INFORMATION:
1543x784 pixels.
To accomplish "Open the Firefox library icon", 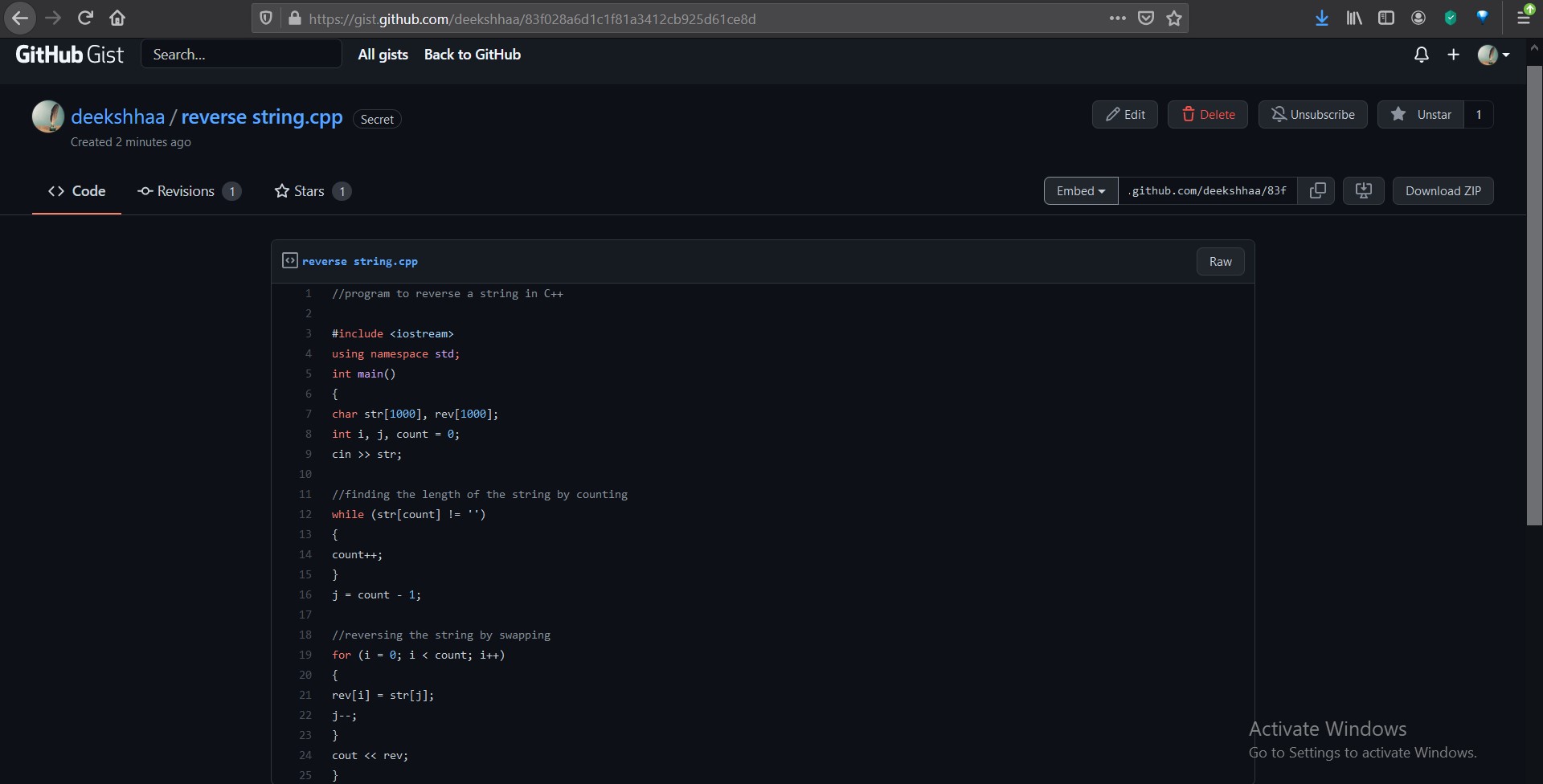I will click(1354, 18).
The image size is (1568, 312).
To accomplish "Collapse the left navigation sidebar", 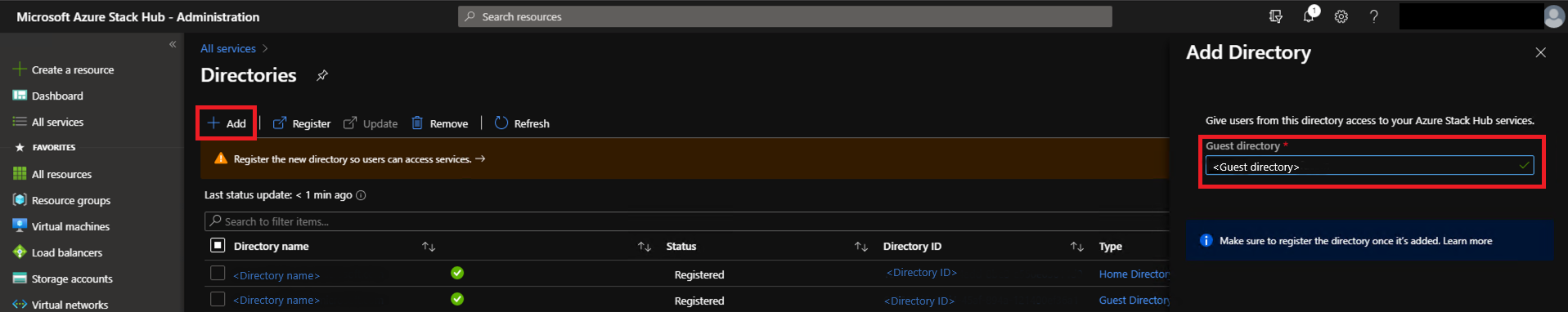I will coord(173,44).
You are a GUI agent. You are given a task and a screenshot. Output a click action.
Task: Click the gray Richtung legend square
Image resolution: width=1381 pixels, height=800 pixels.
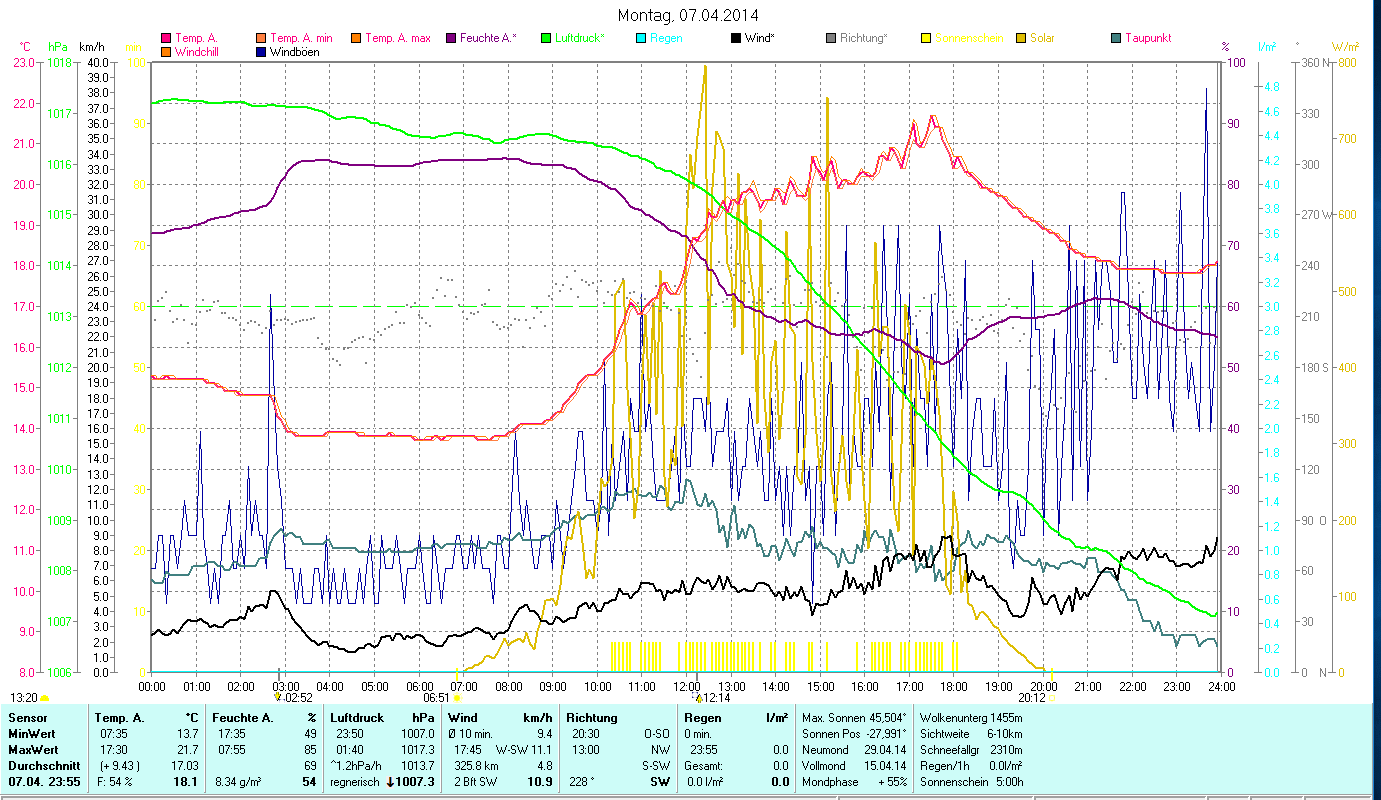[831, 38]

TASK TO COMPLETE: Return only what lies between the line containing "You are a GUI" and the last line of the listing, those two lines included, exactly as written and with no pictures.

ANSWER FOR THIS EXERCISE:
You are a GUI agent. You are given a task and a screenshot. Output a click action.
Task: Click the gray Richtung legend square
Image resolution: width=1381 pixels, height=800 pixels.
[831, 38]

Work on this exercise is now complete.